**** TEXT ****
Even Cambodia’s deputy prime minister has
jumped into the fray, after local police, at his request, offered the
21-year-old victim $500 if she did not press charges. The
young woman, who is nursing a serious chest injury, refused the money,
committing a noble act that may come to haunt her later under Cambodia’s
current leadership. As for the governor, he has lost his job – although
he will
still retain a provincial government post of some kind.
Why did the garment factory
workers take to the streets? Compared to the rest of the region, they
are poorly paid, with a minimum wage that is the lowest in the region
according to Licadho, despite the considerable profits Cambodia is
drawing from their efforts. Western consumer tastes are also at least
indirectly implicated in these Cambodian workers plights: the Kaoway
Sports company targeted by the protesters sources to a number of popular
shoe brands, including Puma, Clarks, New Balance, and Ecko.
Protesters have also been shot
attempting to protect their villages and ancestral forests from rampant
development and logging. On March 8, the deputy governor of Kampong Thom
told members of the activist Prey Long Forest Network that he won’t
take responsibility if they are shot while attempting to prevent
logging.
**** DATASET ****
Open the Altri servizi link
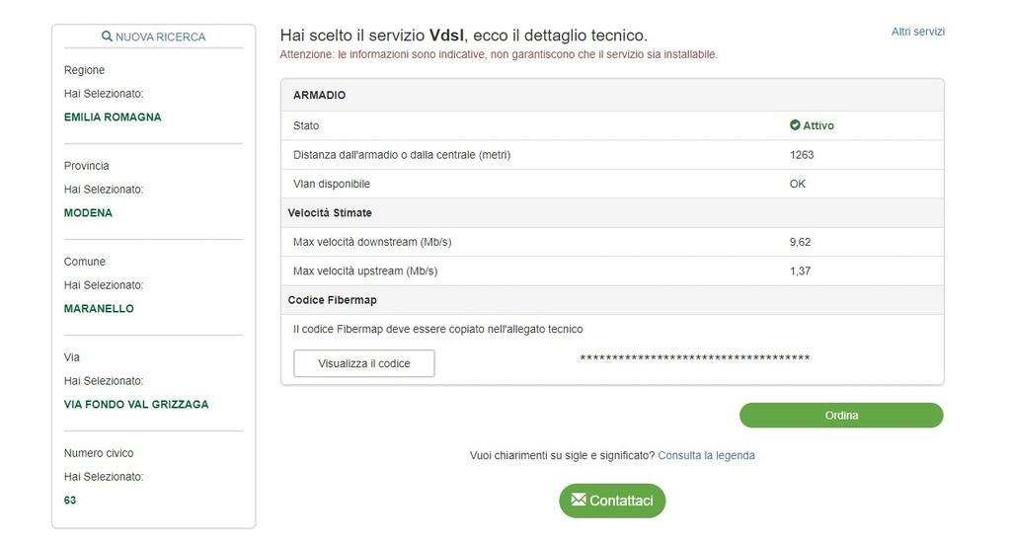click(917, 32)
****
**** DATASET ****
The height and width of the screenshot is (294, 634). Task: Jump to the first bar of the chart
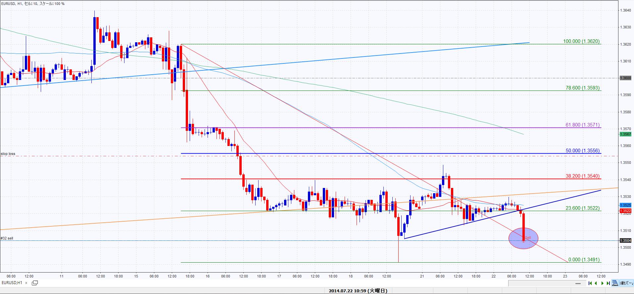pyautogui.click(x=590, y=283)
****
= WORK TO DO =
a) In the text on Cambodia's protests, how much did local police offer the 21-year-old victim not to press charges?
b) Reproduce the text on Cambodia's protests word for word from "Why did the" up to and including "Balance, and Ecko.".
The entries have no connection to the text on Cambodia's protests.

= FULL SOLUTIONS =
a) $500

b)
Why did the garment factory
workers take to the streets? Compared to the rest of the region, they
are poorly paid, with a minimum wage that is the lowest in the region
according to Licadho, despite the considerable profits Cambodia is
drawing from their efforts. Western consumer tastes are also at least
indirectly implicated in these Cambodian workers plights: the Kaoway
Sports company targeted by the protesters sources to a number of popular
shoe brands, including Puma, Clarks, New Balance, and Ecko.